___ Working data

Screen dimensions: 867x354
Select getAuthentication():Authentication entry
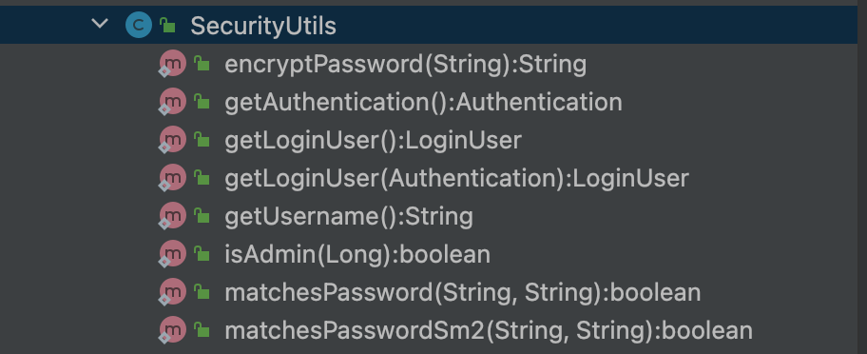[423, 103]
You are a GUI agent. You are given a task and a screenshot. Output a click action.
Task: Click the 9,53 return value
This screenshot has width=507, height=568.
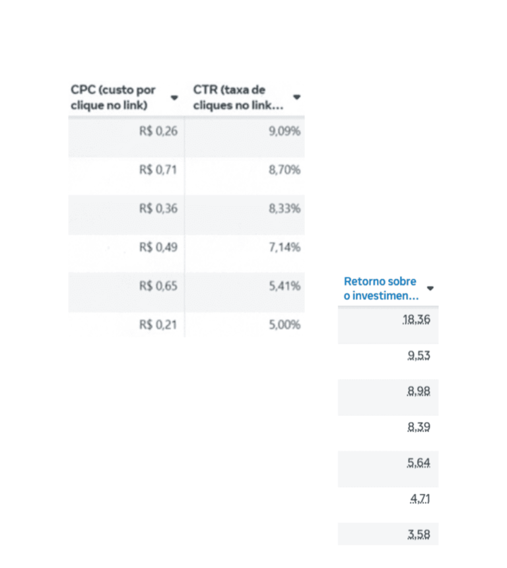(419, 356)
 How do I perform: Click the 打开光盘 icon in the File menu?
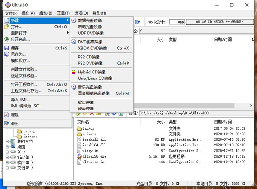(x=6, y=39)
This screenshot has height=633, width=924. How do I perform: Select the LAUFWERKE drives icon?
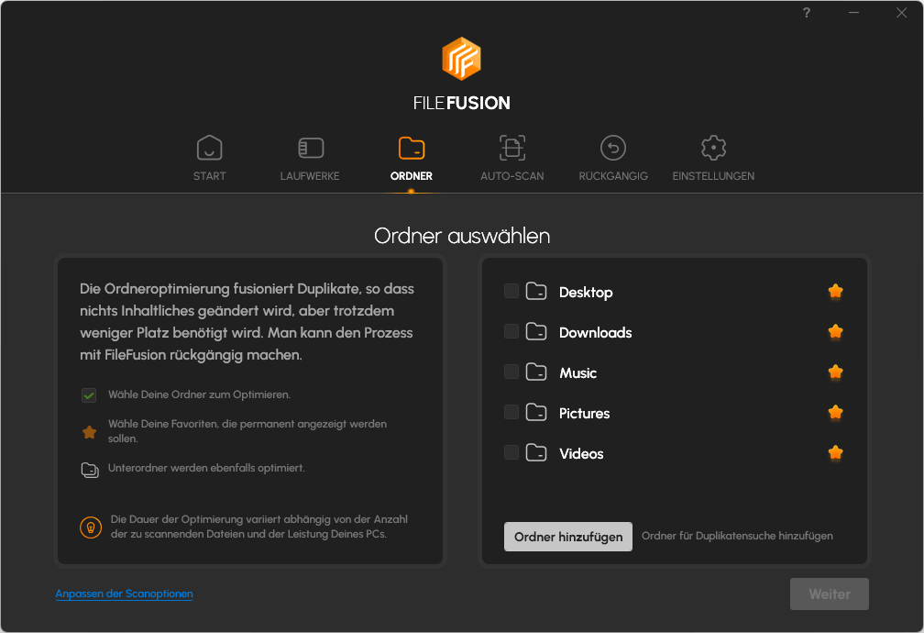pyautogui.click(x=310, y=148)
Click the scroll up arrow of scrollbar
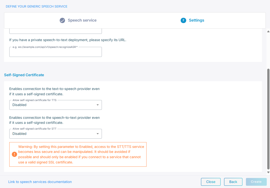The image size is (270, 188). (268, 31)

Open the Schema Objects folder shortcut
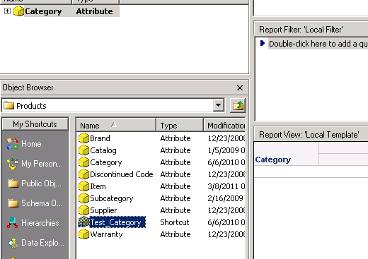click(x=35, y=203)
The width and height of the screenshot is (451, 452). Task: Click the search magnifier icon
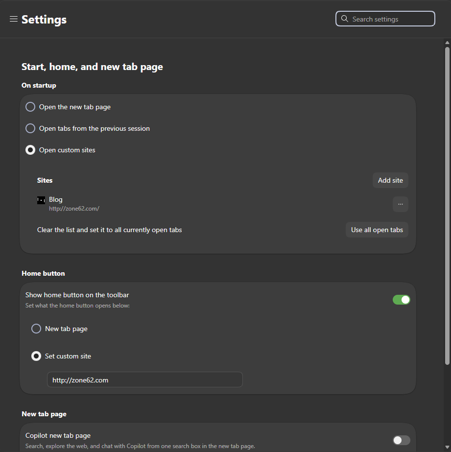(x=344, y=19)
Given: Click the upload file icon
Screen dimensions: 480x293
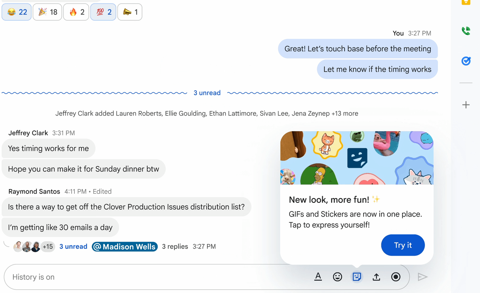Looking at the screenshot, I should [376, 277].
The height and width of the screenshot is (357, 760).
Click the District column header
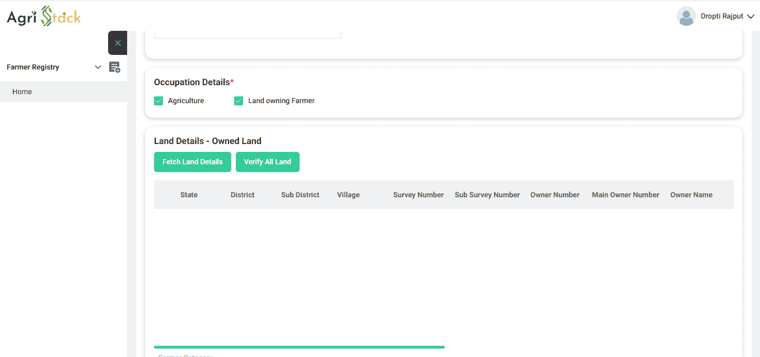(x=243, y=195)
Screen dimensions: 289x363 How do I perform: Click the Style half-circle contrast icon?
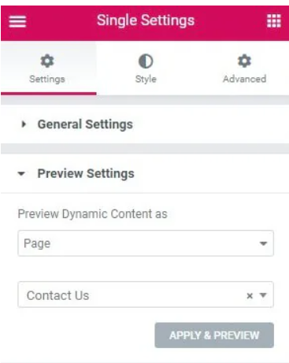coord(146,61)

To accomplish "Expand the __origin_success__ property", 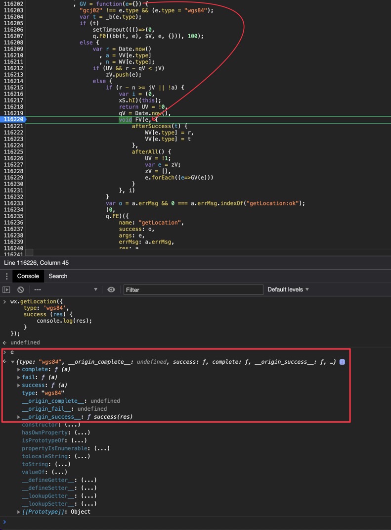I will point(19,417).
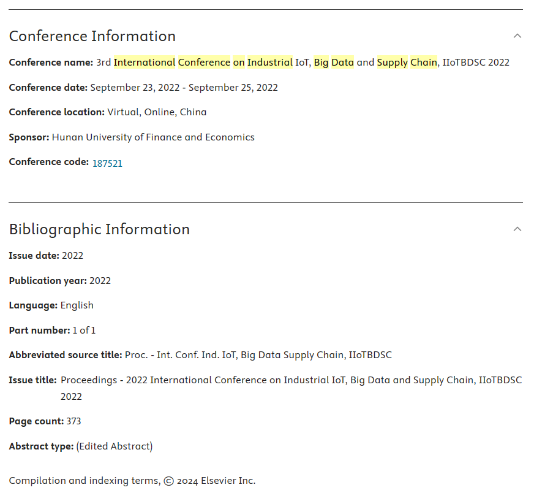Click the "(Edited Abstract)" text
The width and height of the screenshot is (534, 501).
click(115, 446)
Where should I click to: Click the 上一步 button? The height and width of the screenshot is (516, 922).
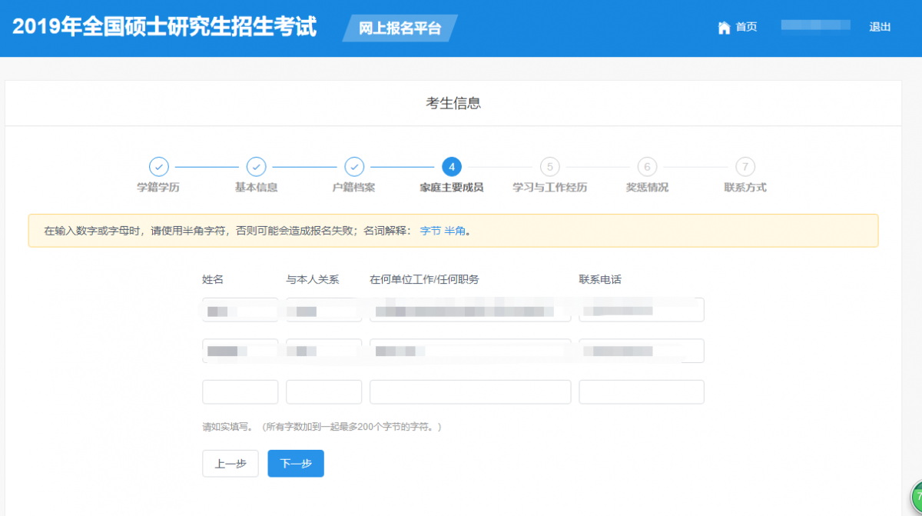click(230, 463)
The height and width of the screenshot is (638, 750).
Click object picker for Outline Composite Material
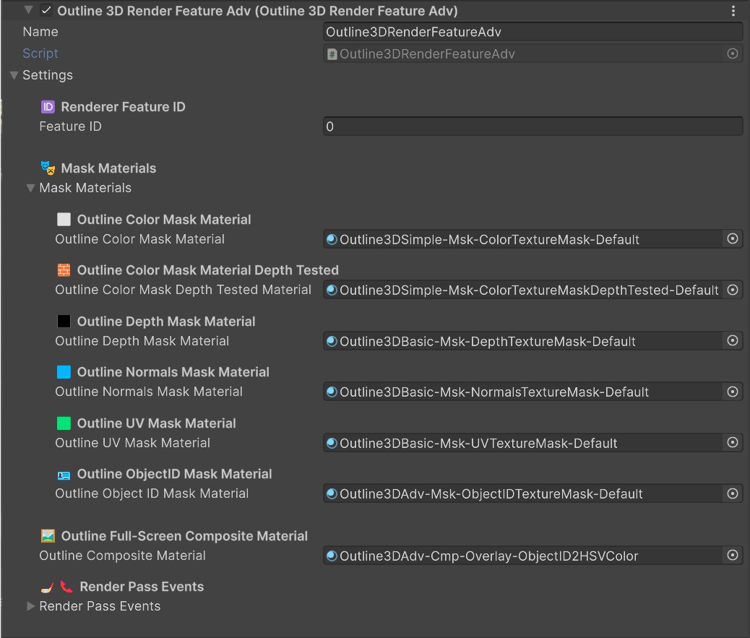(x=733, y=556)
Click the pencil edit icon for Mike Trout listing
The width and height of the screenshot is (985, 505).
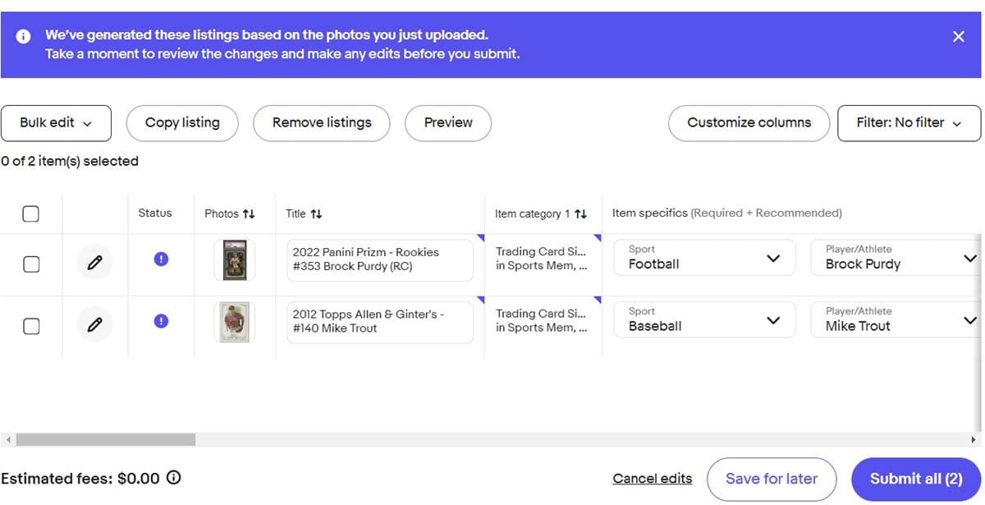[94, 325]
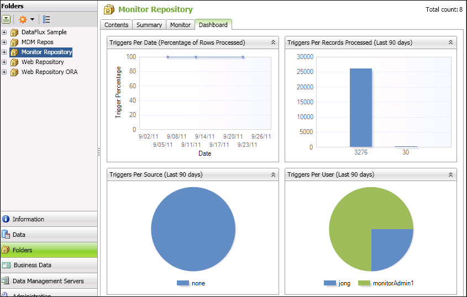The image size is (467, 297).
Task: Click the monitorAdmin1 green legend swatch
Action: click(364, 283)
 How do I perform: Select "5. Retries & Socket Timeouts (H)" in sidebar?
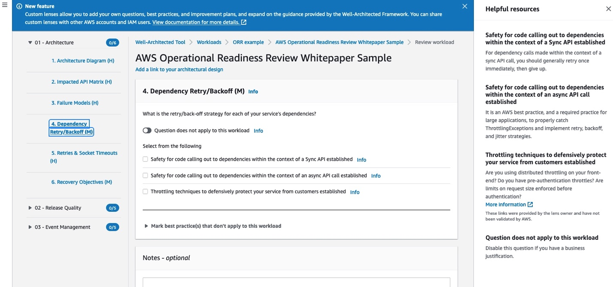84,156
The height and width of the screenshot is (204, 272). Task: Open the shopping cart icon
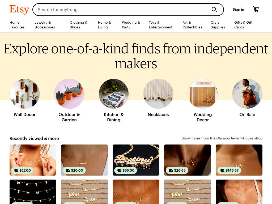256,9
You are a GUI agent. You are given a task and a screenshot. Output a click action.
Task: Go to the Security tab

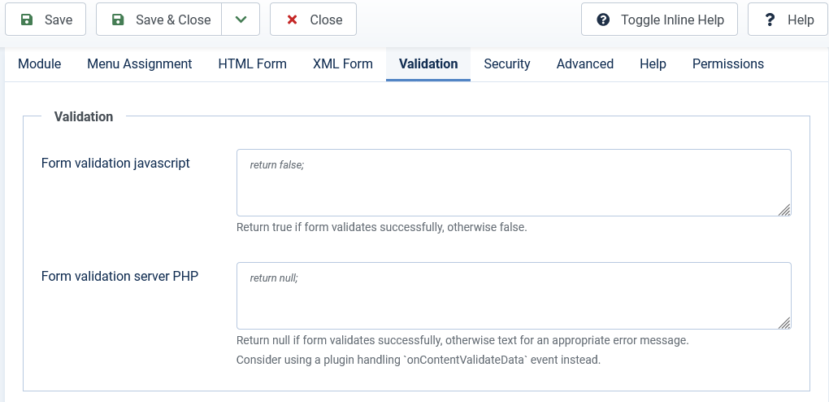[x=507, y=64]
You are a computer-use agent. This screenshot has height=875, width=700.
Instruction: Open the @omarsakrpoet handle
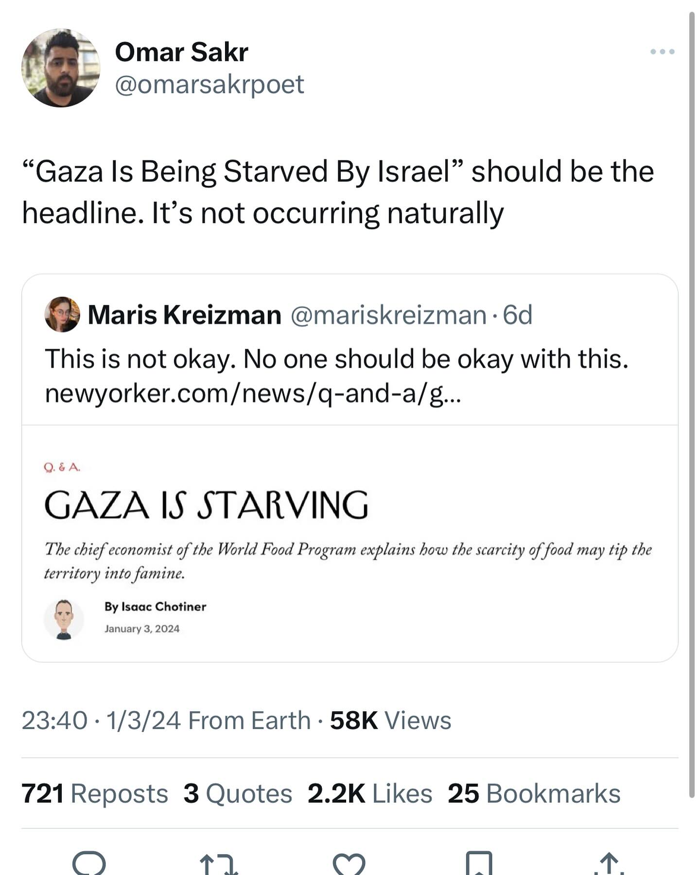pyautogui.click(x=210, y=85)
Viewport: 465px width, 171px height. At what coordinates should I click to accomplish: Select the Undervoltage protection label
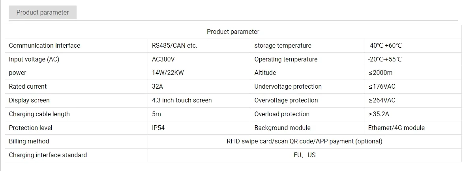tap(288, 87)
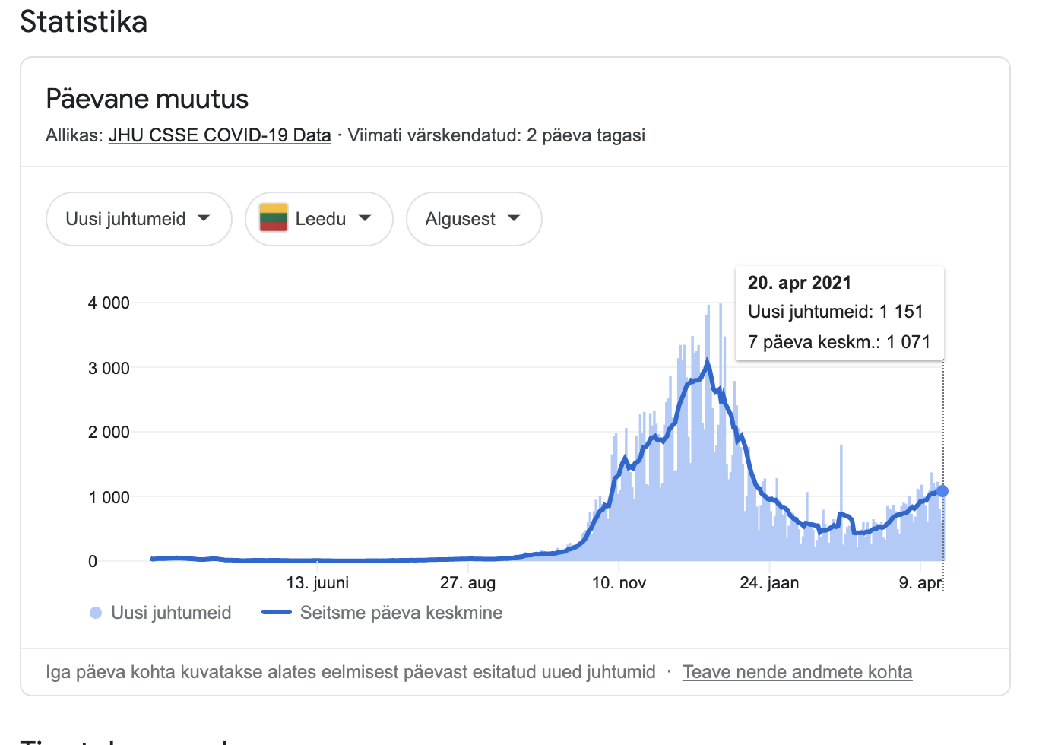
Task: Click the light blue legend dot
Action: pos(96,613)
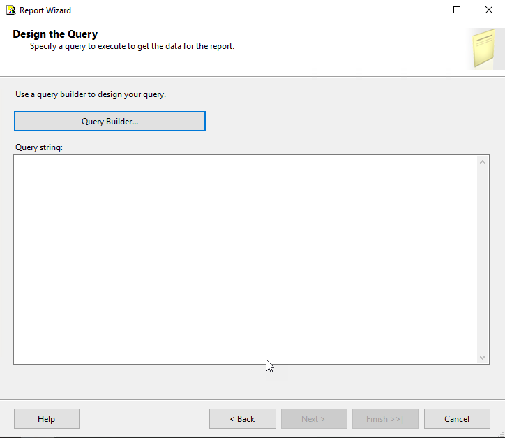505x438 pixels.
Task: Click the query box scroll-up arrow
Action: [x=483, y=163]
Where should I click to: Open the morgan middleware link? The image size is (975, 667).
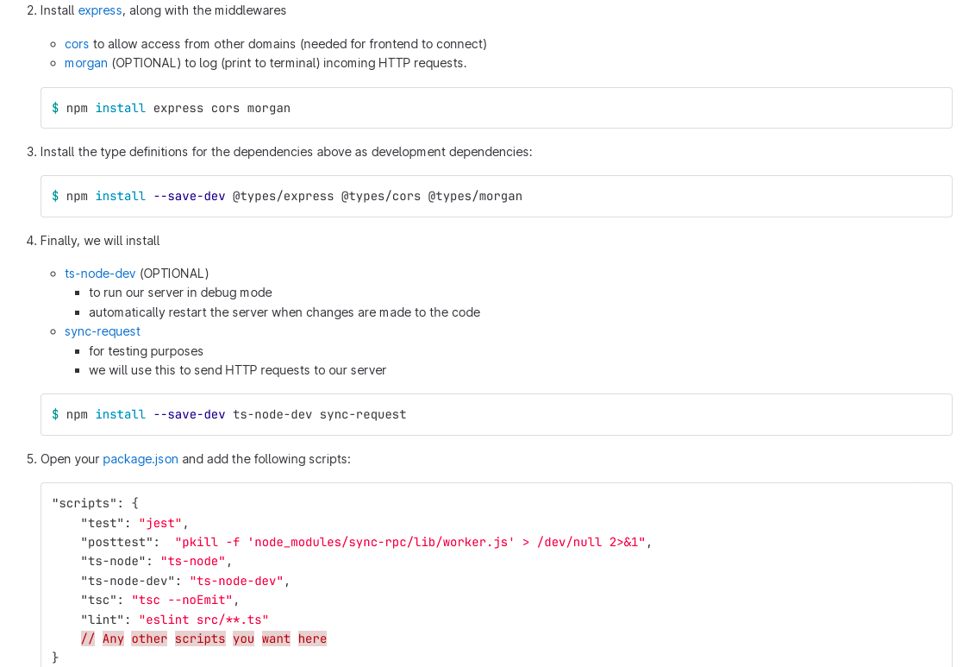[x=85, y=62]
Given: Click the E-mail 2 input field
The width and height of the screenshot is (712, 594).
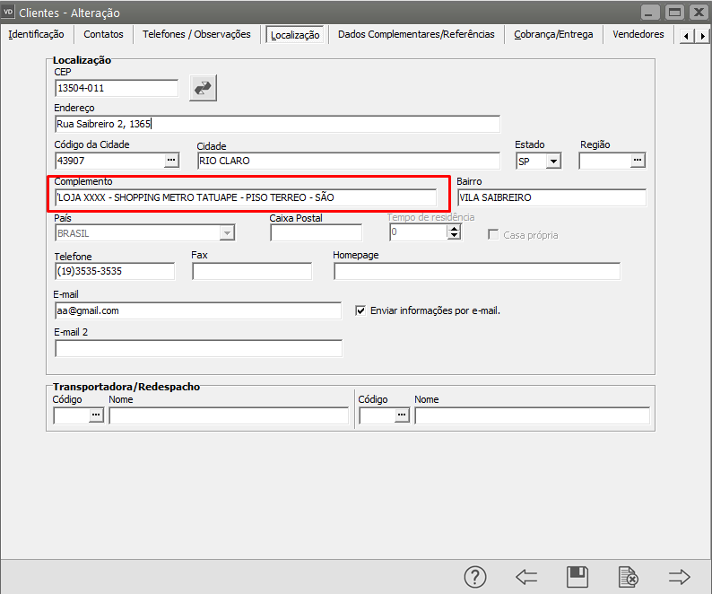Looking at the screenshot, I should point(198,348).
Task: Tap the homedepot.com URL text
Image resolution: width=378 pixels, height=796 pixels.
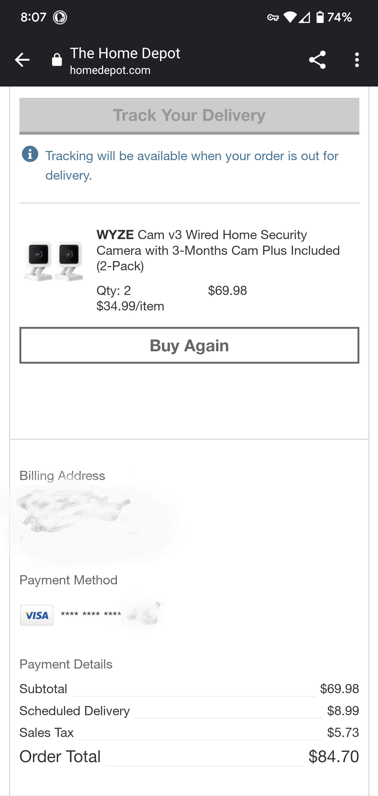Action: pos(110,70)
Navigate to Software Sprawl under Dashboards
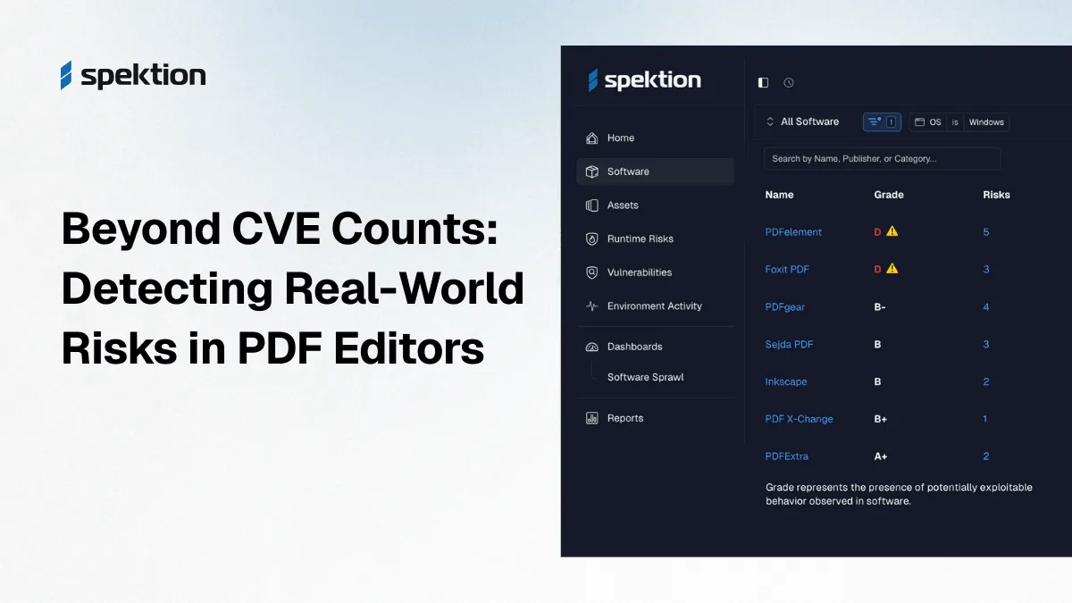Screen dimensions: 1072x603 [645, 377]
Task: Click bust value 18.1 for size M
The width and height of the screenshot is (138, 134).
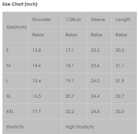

______

Aim of the task: Above are the records; copy each line from them that includes the string "value".

Result of the task:
Task: Click the 9,53 return value
Task: Click bust value 18.1 for size M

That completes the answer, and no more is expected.